第1章 姉と弟
胎がぐるりと回った。ような気がした。
腹痛とは違う。何かが蠢いて啼いているような。苦しくて仕方が無い。犬のように息を吐く。奥底から這い出てくる気持ち悪さから逃げたくて口を大きく開くが、零れるのは涎と胃液だけ。

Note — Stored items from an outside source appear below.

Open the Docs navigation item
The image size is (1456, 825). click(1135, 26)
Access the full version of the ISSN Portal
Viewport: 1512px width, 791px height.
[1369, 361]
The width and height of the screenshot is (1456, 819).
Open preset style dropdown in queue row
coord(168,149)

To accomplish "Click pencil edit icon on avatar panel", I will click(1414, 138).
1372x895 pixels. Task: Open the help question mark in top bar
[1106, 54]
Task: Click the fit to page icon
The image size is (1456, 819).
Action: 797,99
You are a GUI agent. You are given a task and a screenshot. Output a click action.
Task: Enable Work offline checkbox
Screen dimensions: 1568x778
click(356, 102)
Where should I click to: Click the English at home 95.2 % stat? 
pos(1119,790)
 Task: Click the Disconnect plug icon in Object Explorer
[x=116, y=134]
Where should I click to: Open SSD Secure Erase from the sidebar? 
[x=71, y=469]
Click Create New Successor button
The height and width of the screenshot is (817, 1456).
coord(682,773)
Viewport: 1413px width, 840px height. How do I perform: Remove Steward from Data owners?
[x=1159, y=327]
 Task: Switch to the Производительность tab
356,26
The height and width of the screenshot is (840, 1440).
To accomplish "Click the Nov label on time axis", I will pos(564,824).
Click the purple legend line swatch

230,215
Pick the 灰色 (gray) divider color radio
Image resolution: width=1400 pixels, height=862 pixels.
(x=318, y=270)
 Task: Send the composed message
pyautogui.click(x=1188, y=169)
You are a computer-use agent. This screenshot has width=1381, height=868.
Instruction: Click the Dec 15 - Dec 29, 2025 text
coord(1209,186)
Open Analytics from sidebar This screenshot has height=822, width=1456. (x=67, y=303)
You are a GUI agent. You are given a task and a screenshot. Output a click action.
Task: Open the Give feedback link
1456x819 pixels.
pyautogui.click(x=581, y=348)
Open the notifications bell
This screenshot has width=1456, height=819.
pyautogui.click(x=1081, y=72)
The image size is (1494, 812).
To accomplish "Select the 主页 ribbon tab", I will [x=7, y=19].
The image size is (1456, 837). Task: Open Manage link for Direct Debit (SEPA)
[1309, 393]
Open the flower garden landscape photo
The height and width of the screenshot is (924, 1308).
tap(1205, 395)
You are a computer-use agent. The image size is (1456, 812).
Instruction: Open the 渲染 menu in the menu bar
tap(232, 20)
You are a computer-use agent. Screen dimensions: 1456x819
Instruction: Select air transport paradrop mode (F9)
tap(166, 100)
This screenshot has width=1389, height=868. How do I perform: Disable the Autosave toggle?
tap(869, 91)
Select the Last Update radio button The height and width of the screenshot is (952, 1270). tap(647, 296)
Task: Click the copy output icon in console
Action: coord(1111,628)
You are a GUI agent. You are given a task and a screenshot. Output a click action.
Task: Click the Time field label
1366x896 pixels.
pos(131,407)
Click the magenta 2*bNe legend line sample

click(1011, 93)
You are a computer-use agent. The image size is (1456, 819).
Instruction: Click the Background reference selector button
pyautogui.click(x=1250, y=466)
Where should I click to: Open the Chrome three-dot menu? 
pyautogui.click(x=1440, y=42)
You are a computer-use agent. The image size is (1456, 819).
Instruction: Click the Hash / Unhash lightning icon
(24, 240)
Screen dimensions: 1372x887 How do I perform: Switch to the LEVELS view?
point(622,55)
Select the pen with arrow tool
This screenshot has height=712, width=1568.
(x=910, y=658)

姉ちゃん。姉ちゃんが顔を青く染めてる。何か言っているけど何も聴こえない。
息が詰まって苦しい。酸素が脳に届いていないのが不思議とわかった。視界がぐにゃりと歪んだ。姉ちゃんの顔がゆらゆら揺れてて、ガキの頃ふざけて風呂の中で目を開けた時に見たものと同じだなって思って、その時、気付いた。
ああ、俺、泣いてるんだ。
姉ちゃんも、泣いてる。
視界がどんどん歪んで、世界は傾いた。あ、俺、倒れたんだ。熱ぃ。胎が、熱ぃ。胎だけじゃない。背中も、腰も、足も、全部、熱ぃよ。灼けたアスファルトってなんでこんなに熱ぃの。
胎が痛い。痛すぎて、意識が遠のく。一面、真っ青な色が飛び込む。空が青い。空ってこんなに青かったのか。夏の虫の声が頭の中に響いてうるさい、黙ってくれ。
水。水が欲しい。姉ちゃん、水が欲しい。気持ち悪いんだ。喉が渇いたんだ。水が、水が飲みたいよ、姉ちゃん。
ああ――――――。もう――――――。